When you are planning for a business sale, tax due diligence may appear to be an afterthought. However, the results of tax due diligence could be vital to the success of a sale.
A thorough examination of tax laws and regulations can uncover potential deal-breaking issues before they become a problem. They could range from the basic complexity of a business’s tax situation to the specifics of international compliance.
Tax due diligence can also determine the possibility of a business creating a an overseas tax-paying presence. A foreign office, for instance can trigger local taxes on income and excise. Even though treaties can mitigate the effects, it is vital to be prepared and be aware of the risks and opportunities.

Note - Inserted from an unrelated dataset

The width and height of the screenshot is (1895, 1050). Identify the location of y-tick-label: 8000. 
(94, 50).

As part of the tax due diligence process, we analyze the contemplated deal and the company’s prior acquisition and disposition activities and review the documentation for transfer pricing and any international compliance issues (including FBAR filings). This includes assessing the assets and liabilities’ tax basis and identifying tax attributes that can be utilized to maximize value.

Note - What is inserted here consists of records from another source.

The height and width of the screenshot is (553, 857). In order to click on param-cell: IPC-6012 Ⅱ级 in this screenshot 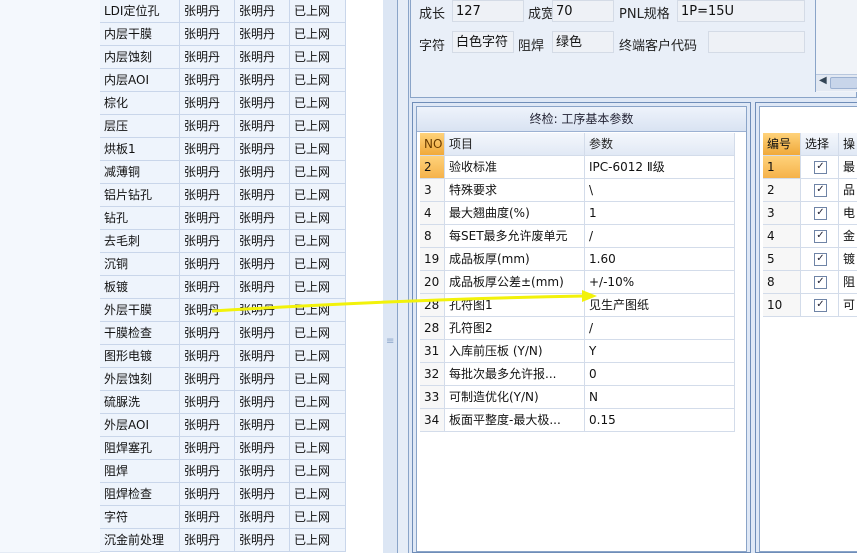, I will do `click(660, 168)`.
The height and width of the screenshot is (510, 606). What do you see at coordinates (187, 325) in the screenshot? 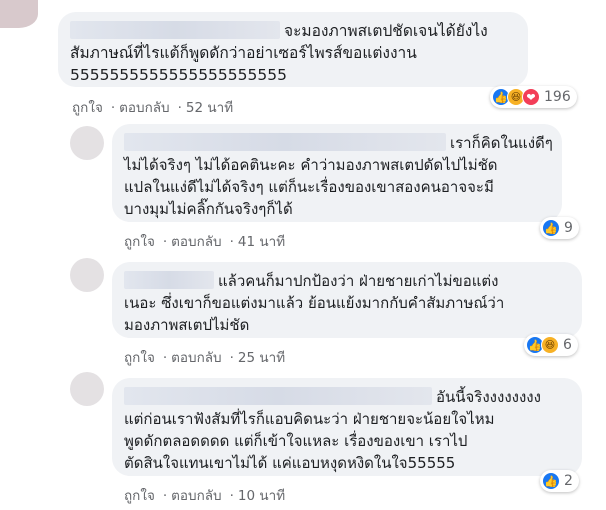
I see `comment-text-line: มองภาพสเตปไม่ชัด` at bounding box center [187, 325].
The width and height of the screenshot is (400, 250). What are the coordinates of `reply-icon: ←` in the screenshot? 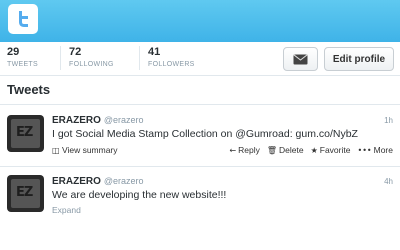 It's located at (233, 150).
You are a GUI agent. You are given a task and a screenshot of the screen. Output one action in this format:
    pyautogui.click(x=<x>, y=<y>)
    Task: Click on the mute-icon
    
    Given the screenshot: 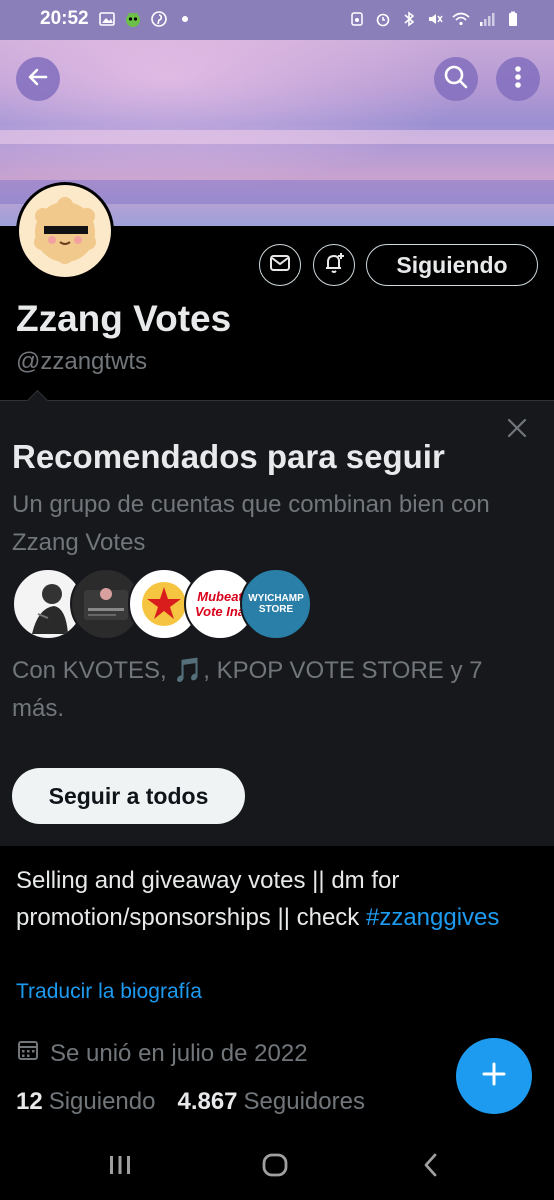 What is the action you would take?
    pyautogui.click(x=435, y=19)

Net operating losses (NOLs) can result when a company’s deductions are greater than its tax-deductible income. Due diligence can be used to determine if the NOLs can be realized, and if they can either be transferred to the new owner in the form of an income tax carryforward or used to lower the tax liability following the sale. Unclaimed property compliance is yet another tax due diligence issue. While not strictly a tax issue, state tax authorities are becoming more scrutinized in this field.